Searching for Heaven

Dec. 16, 2005 — -- On Dec. 11, 2002, 42-year-old Deb Foster checked into Scripps Memorial Hospital in San Diego to give birth. Her doctors performed a successful Caesarean section, delivering her second child -- a healthy baby girl named Bryce. Her family was thrilled, especially her husband, Andy, and their one and a half-year-old son, Christopher. Within hours, however, Foster was fighting for her life.

"It was as if my breath was knocked out of me, and I couldn't breathe. I said: 'I'm dying. I'm dying. Help me,'" Foster recalled.

She had suffered an amniotic fluid embolism -- a life-threatening condition. "It [the embolism] went in through my heart into my lungs and shut everything down. I was flat-lined. There wasn't a pulse. I was dead," Foster said. The doctors later confirmed that Foster was clinically dead for about four minutes. As they struggled to bring her back to life, she says she took an unforgettable journey.

"I immediately went to a different place. I was on a staircase, and the staircase went as high up into the sky as you can imagine and the sky was the most incredible color of blue that does not exist in this life. It's not on any color palette. I've tried to find it after this experience. It doesn't exist."

Foster said she had company during her journey. "There were dogs and cats going up and down the staircase, and they were very gleeful. And you could just tell they were so intensely happy. ... I was in this place of incredible peace. There wasn't any pain. It was serene. It was the perfect moment," she said.

Foster believes she saw a glimpse of heaven.

British psychologist Dr. Susan Blackmore spent decades searching for a scientific explanation for the near-death experience. She developed a theory that these experiences can be explained as the product of a dying brain. "We know that when the oxygen levels fall in the brain, the inhibitory systems start to fail first and you get massive overactivity in the brain. It's kind of going wild in there. I think there is a true transformation but not because you've been to heaven," she said.

DATA TO EXAMINE
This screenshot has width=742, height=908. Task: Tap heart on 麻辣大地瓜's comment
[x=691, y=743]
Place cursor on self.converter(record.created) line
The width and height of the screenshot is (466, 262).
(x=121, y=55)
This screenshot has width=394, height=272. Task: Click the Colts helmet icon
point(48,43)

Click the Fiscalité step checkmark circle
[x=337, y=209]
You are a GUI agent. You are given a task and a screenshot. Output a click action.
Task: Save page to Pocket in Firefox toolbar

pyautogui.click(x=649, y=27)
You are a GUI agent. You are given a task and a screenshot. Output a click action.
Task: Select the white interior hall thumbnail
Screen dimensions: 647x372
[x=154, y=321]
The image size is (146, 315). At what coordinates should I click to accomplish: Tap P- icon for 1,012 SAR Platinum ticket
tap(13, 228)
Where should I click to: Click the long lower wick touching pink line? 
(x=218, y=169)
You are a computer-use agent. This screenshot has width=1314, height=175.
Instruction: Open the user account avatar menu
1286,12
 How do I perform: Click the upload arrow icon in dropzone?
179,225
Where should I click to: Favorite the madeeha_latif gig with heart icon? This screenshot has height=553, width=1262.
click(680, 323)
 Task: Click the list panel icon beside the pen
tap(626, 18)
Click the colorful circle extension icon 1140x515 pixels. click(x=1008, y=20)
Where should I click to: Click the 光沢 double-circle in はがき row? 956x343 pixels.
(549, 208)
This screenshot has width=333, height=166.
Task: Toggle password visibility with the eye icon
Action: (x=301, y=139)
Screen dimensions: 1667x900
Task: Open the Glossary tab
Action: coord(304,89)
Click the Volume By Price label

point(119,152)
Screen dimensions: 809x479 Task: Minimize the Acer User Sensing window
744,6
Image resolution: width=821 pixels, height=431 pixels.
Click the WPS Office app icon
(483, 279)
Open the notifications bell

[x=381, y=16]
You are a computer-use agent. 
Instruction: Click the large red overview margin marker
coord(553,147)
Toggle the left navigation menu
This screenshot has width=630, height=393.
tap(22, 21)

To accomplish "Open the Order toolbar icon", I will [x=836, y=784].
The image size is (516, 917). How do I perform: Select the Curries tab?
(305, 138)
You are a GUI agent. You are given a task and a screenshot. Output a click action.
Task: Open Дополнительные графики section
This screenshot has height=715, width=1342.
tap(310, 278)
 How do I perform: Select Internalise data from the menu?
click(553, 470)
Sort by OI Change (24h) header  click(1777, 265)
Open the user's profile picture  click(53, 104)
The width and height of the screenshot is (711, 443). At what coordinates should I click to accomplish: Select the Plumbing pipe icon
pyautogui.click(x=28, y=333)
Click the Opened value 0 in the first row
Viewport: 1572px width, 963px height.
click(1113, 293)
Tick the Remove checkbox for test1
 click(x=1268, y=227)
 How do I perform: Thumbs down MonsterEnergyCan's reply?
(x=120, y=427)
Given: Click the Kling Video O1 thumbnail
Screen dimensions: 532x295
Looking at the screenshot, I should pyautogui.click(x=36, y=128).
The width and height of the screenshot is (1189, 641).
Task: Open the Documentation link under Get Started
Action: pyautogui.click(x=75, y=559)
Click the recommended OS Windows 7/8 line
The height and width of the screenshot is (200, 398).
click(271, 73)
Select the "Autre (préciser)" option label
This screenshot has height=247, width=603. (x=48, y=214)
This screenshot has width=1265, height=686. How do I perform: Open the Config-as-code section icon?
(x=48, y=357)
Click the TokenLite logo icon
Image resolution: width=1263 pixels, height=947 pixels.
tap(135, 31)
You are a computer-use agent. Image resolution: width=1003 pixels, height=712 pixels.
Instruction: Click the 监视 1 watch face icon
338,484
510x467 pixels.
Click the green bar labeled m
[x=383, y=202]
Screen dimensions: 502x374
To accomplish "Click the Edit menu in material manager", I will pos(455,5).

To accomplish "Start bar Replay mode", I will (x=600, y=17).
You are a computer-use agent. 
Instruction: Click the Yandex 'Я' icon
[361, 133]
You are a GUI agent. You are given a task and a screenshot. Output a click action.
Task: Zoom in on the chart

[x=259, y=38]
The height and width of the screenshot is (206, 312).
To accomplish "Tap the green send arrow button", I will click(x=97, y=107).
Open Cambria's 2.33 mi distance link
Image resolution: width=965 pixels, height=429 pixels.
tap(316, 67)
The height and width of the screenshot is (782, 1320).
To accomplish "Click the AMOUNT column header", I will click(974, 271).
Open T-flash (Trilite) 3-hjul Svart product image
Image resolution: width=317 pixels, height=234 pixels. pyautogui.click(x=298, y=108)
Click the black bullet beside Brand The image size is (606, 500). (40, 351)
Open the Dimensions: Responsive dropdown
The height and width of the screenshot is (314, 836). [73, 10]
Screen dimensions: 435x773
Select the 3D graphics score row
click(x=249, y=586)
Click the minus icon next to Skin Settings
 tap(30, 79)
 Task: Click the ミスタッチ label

WHAT YOU NEED TO DO
1. Duplicate the part of the near-death experience article from "Dec. 16, 2005" up to and including "for her life.".
2. Pick up the near-death experience article after its last sentence and keep writing.
The records were taken from a different source than the article on near-death experiences.

OUTPUTS IN ORDER
1.
Dec. 16, 2005 — -- On Dec. 11, 2002, 42-year-old Deb Foster checked into Scripps Memorial Hospital in San Diego to give birth. Her doctors performed a successful Caesarean section, delivering her second child -- a healthy baby girl named Bryce. Her family was thrilled, especially her husband, Andy, and their one and a half-year-old son, Christopher. Within hours, however, Foster was fighting for her life.

2.
Many scientists and doctors believe that the near-death experience is simply the function of a dying brain, but Foster -- and thousands of others who have had similar experiences -- believe otherwise.

"I know what I experienced, and no scientist can deny the near-death experience. There is no proof that it doesn't exist. It exists, and I was there," she said.

Looking for Answers to a Universal Question

What's behind these visions of an afterlife, the human craving for eternity, the sense that another world awaits us when we die? Is it innate? Is it something we learn?

Walters talks with both scientists and religious leaders to examine the question.

Dean Hamer, a geneticist at the National Institutes of Health, tells Walters he thinks he has figured out why faith comes easily to some, but eludes others. His research suggests that some people may have a genetic predisposition toward faith. "This particular gene controls certain chemicals in the brain. And those chemicals affect how consciousness works. They affect the way that our feelings react to the events around us," he said.

Walters also traveled to the Himalayas in northern India and spoke with Buddhism's most esteemed believer, his holiness, the Dalai Lama, who does not believe in God but does believe in a form of heaven.

In spite of the continuing inhumanity, war, suffering and disease that still plague the Earth, the Dalai Lama said he believed the world today was closer to heaven than to hell.

Walters also met with Palestinian terrorists at a high-security prison in Israel to ask about their concept of heaven that underlies their willingness to kill others in order to martyr themselves.

When asked whether he wanted non-Muslims to go to hell, Jihad Jarrar, one of the terrorists, responded: "No, it's not what I want. It's what God wants. It's not what I want. You should follow Mohammed."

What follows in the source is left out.